The National Medicines Regulatory Authority (NMRA) has granted regulatory clearance for the emergency use of the Oxford AstraZeneca vaccine clearing the road for frontline workers to be inoculated soon. However, the news comes in the backdrop of Sri Lanka recording its highest daily patient count underscoring the massive challenges still presented by the pandemic.
On Thursday, 887 COVID-19 patients were detected, the highest since 878 cases were detected on 2 December. Even though the Government has approved the Oxford AstraZeneca vaccine it is still unclear how the first vaccines will arrive in Sri Lanka. Currently the most likely option appears to be India, which has already supplied vaccines to several countries in the region.
Free shipments of AstraZeneca’s vaccine manufactured by the Serum Institute of India, the world’s biggest producer of vaccines, have begun arriving in the Maldives, Bhutan, Bangladesh and Nepal. Myanmar and the Seychelles are next in line to get free consignments as India uses its strength as one of the world’s biggest makers of generic drugs to build friendships. A consignment has also been promised to Sri Lanka and India was awaiting regulatory approvals, which have now arrived.
Not to be outdone China has also reportedly agreed to provide a consignment to Sri Lanka and the NMRA is also evaluating giving approval to Sputnik V, which is the Russian COVID-19 vaccine. However, in the race between the virus and the vaccine the former is winning. Only a handful of countries have managed to inoculate more than 5% of their populations but the virus is evolving new variants and spreading to millions daily. In the US more people are dying of COVID-19 than soldiers did during World War II.
It is therefore essential that policy makers understand that the arrival of the vaccine is not going to be the end of COVID-19. In addition, there is limited information in the public domain on how the Government will inoculate essential workers as well as when and how will the vaccine distribution be scaled up to cover the general public. There are plenty of examples around the world showing how badly planned vaccine distribution can worsen public access with places like Florida seeing vaccine tourism due to thousands of people trying to jump the queue.
Sri Lanka by contrast has a much smaller population to deal with but transparency will be key to ensure that the most effective system or method is used to get maximum impact from the limited vaccines that may be coming its way.

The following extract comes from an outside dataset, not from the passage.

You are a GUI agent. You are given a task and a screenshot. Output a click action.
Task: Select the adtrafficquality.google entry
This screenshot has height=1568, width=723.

Moreover, even those who have obtained the vaccine will have to continue wearing masks and social distancing because it is possible for them to still pass on COVID-19, even though they will no longer get infected. In addition, there are concerns that as the virus continues to mutate the efficacy of the vaccine will wane over time requiring countries to allocate funds from future budgets for fresh rounds of vaccinations.
For countries struggling with economic hardships these are hefty challenges but not dealing with them will be costlier still as the longer the virus spreads unchecked the harder it will be for economies to return to pre-normal levels. It is therefore essential that policy making around COVID-19 is transparent and follows scientific benchmarks – attributes that have not always been at the core of Government efforts.